The Fairmont Orchid was by far the most ritzy place we stayed for the entire trip.  Our travel agent booked us there for two nights because of its on-site piano, but there was plenty else to surprise us once we arrived.  When we checked in we were shown to our room by an escort as he answered our questions about all of the beach activities there were to try.  Along with this he made us aware of the 24 hour room service and variety of restaurants to choose from. In our room, he named and explained all of the exotic fruits spread out on a fruit tray, next to a bottle of champagne ready to drink.  

Our time at the Fairmont was a restful time.  We parked the car and stayed at the resort. The sandy beach and the frequent gentle-lapping waves made the beach more enjoyable.  We spent a sacred evening underneath the stars on that beach the first night we were there, dozing in the bliss of the ocean on what felt like the edge of the world.  Hawaii indeed was the first experience I had ever had on a mountain top at sea level, and that night I could feel the power of it as we sat by the ocean shore.

During our time there, I played some BDC originals on a beautifully toned and tuned grand piano which sat in a large ballroom with wooden floors.  The room sound complemented the piano and sweet Dane took pictures and made videos we are excited to share.

That night we feasted at a luau where we learned ohana is the Hawaiian word for family, and were all made ohana through music, stories of Hawaii’s first Tahitian settlers, and audience participation.  I spent my thirty-ninth birthday in Hawaii, which happened to be that day, and so my sweet Dane and I were asked to dance for a birthday-honeymoon celebration. Afterward, we met the musicians, a three piece island acoustic band with vocal harmony, a tiny electric bass called a ukulele bass, an acoustic guitar and a traditional ukulele.  On our way back to the room, we listened to a rambling ukulele player at a restaurant and then slept to prepare for our morning flight to Kauai.

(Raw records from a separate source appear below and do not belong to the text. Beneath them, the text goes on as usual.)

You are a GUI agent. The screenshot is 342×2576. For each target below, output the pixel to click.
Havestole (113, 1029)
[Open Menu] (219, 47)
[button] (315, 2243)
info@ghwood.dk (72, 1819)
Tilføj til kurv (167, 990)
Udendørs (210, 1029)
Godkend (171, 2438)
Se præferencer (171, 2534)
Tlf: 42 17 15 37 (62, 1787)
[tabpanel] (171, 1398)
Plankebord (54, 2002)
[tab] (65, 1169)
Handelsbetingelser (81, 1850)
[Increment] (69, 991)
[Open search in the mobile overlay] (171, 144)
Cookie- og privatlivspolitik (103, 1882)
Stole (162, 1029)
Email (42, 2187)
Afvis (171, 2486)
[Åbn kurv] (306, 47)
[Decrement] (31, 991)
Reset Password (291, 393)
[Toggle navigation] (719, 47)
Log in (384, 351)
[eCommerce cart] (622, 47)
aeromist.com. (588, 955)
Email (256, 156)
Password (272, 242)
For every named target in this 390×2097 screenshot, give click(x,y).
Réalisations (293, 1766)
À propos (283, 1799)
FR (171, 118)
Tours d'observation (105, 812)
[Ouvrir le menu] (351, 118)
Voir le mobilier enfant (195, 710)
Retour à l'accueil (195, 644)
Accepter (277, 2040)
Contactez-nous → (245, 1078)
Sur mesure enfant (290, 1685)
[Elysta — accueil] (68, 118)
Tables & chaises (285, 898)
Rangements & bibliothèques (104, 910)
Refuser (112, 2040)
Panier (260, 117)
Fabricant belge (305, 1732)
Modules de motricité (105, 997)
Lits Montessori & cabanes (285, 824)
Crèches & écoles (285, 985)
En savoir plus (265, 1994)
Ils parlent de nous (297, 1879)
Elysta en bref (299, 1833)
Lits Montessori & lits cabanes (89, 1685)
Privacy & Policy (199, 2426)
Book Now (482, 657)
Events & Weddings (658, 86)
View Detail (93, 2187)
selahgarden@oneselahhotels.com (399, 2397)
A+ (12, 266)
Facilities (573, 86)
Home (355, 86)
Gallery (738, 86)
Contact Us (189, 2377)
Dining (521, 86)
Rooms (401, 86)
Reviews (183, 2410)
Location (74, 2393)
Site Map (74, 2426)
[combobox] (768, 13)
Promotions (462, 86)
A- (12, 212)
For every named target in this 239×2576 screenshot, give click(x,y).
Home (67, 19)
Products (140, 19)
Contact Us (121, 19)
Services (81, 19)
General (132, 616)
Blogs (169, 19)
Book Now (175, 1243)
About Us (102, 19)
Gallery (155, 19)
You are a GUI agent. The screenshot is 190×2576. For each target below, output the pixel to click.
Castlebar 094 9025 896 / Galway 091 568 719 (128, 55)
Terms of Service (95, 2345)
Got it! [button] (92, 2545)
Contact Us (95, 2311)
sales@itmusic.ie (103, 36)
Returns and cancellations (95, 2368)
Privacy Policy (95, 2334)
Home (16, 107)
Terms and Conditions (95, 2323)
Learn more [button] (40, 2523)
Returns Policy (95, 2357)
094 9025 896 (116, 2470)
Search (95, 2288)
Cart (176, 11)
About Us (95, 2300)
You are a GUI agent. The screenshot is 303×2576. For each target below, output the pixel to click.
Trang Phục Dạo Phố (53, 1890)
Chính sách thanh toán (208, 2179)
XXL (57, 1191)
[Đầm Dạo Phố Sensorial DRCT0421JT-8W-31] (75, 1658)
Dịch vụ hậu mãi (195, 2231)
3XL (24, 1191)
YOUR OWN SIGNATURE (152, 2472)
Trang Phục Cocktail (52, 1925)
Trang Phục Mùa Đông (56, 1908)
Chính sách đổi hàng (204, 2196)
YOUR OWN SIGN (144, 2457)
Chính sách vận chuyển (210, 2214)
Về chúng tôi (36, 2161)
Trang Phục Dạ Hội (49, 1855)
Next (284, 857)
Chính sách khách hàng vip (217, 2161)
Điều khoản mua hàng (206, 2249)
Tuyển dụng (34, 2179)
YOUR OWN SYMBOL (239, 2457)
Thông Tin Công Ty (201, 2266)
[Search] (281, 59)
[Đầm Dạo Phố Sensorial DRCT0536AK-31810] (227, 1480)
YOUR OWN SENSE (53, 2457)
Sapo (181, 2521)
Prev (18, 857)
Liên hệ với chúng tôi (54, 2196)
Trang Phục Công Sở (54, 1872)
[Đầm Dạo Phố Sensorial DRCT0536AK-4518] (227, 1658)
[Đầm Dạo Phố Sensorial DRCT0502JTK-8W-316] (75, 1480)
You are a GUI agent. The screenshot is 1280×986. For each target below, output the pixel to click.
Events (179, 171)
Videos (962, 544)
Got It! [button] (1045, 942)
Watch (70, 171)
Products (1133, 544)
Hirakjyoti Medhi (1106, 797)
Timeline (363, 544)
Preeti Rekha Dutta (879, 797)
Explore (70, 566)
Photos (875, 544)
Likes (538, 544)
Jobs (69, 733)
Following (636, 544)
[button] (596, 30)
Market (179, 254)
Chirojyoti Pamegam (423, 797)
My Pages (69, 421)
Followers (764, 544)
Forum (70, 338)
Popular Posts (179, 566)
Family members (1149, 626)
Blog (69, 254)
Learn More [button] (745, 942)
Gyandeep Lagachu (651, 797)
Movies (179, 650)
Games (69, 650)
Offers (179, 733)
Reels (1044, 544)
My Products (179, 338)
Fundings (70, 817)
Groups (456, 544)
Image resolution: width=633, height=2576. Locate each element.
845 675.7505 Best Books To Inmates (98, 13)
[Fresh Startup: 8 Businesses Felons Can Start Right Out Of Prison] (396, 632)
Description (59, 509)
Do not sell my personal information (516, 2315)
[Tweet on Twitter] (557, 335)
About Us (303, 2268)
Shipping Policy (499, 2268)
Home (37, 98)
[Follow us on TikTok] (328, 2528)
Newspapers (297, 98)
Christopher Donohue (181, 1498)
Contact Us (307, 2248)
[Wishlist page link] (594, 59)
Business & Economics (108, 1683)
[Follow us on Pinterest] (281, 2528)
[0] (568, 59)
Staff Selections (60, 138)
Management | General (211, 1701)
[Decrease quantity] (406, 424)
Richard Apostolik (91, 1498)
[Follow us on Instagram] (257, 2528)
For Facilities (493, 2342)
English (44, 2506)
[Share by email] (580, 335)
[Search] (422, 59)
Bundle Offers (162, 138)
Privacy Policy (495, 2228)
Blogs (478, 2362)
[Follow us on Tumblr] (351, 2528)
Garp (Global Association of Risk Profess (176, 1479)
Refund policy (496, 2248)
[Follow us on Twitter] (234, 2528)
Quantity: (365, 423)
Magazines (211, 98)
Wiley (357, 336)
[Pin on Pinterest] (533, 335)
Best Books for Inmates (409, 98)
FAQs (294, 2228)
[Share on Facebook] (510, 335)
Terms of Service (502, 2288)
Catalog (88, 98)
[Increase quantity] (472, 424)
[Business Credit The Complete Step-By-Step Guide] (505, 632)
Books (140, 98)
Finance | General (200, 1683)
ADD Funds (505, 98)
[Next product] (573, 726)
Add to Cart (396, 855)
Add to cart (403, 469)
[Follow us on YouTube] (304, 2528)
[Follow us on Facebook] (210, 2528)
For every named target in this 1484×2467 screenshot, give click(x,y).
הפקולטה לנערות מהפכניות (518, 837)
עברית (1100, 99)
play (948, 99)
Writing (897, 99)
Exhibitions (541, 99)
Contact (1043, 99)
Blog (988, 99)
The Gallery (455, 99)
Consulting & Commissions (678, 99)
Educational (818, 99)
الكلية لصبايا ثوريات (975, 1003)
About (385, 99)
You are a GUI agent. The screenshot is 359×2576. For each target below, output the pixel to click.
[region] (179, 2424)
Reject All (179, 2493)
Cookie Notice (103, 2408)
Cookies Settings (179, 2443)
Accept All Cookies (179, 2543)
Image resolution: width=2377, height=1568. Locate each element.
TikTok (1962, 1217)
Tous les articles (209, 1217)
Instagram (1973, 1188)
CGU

In Hawaii there is a little something extra in every activity.  Time usually spent in enclosed spaces is spent out in the warm, aromatic, open air.  We had most all of our meals, attended all special events, and spent mornings and evenings outside by the ocean, and enjoyed the timelessness of the island where everyone seemed to be in a state of constant contentment.  The Kilauea Lodge mountain resort was the only indoor restaurant we saw the whole time we were there, which made sense because t was in the colder, mountain region.

All this being said, there is something extra in Hawaii beyond the people you meet or the places you visit. There is a certain wildness to the to it that can never be tamed, and when you are there, you are aware in a deep inward sense that you are in the midst of the Pacific Ocean among one of the most isolated populations on earth.  Hawaii is truly all alone in its own little zone, with very few bugs, no natural predators, and chickens that roam free after being set loose by the floods of 1992. Above all, Hawaii is the most welcoming place I have ever traveled to.  The extra aloha spirit is something you can’t help but instantly feel when you visit the islands, and it deepens the peace and love in the hearts of all who travel there.